Die derzeit geschlossene Kindertagesstätte St. Elisabeth in Wiesbaden-Westend soll voraussichtlich Mitte März wieder öffnen. Das teilt die Landeshauptstadt Wiesbaden mit. Die Stadt und das Bistum Limburg haben zugesagt, die notwendigen Sofortmaßnahmen zu finanzieren.
Der Träger der Einrichtung, die katholische Kirchengemeinde St. Bonifatius, soll in Kürze in einer Sondersitzung den notwendigen Beschluss für die Arbeiten fassen. „Uns ist bewusst, welche große Herausforderung die Schließung für die Familien bedeutet. Umso wichtiger ist es, jetzt gemeinsam Verantwortung zu übernehmen und eine verlässliche Lösung zu schaffen“, sagt Sozialdezernentin Patricia Becher (SPD). Bis zur Wiedereröffnung stelle der Träger die Betreuung der Kinder sicher.
Eltern kritisieren Zustand seit Wochen
Die Kita musste wegen erheblicher baulicher Mängel schließen.
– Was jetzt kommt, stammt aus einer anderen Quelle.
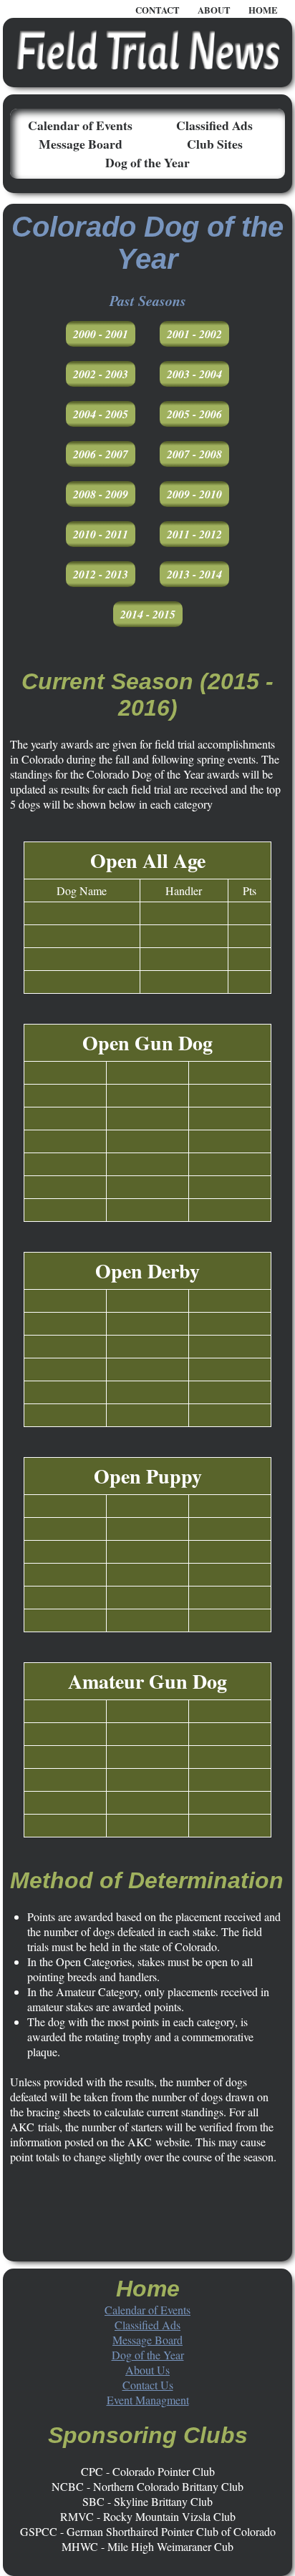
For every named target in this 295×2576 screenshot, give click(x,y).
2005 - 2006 (194, 414)
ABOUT (214, 10)
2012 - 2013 (100, 574)
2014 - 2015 (147, 614)
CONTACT (157, 10)
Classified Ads (214, 125)
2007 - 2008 (194, 454)
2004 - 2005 (100, 414)
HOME (263, 10)
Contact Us (147, 2384)
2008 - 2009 (100, 494)
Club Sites (215, 143)
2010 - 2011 (100, 534)
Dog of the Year (147, 162)
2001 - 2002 (194, 334)
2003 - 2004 (194, 374)
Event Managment (148, 2399)
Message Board (80, 143)
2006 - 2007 (100, 454)
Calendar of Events (80, 125)
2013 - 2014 (194, 574)
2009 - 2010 (194, 494)
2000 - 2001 (100, 334)
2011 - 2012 (194, 534)
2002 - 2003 (100, 374)
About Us (147, 2369)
Bereits im Januar hatten Eltern in einem Brief an den Träger ihre große Sorge über den Zustand der Einrichtung geäußert. Sie berichteten von einem undichten Dach und Feuchtigkeit, die in den Boden eindringt (wir berichteten). Die Unterzeichner befürchteten eine dauerhafte Schließung, die „für die Kinder, die Familien und den gesamten Stadtteil ein schwerwiegender Verlust“ wäre.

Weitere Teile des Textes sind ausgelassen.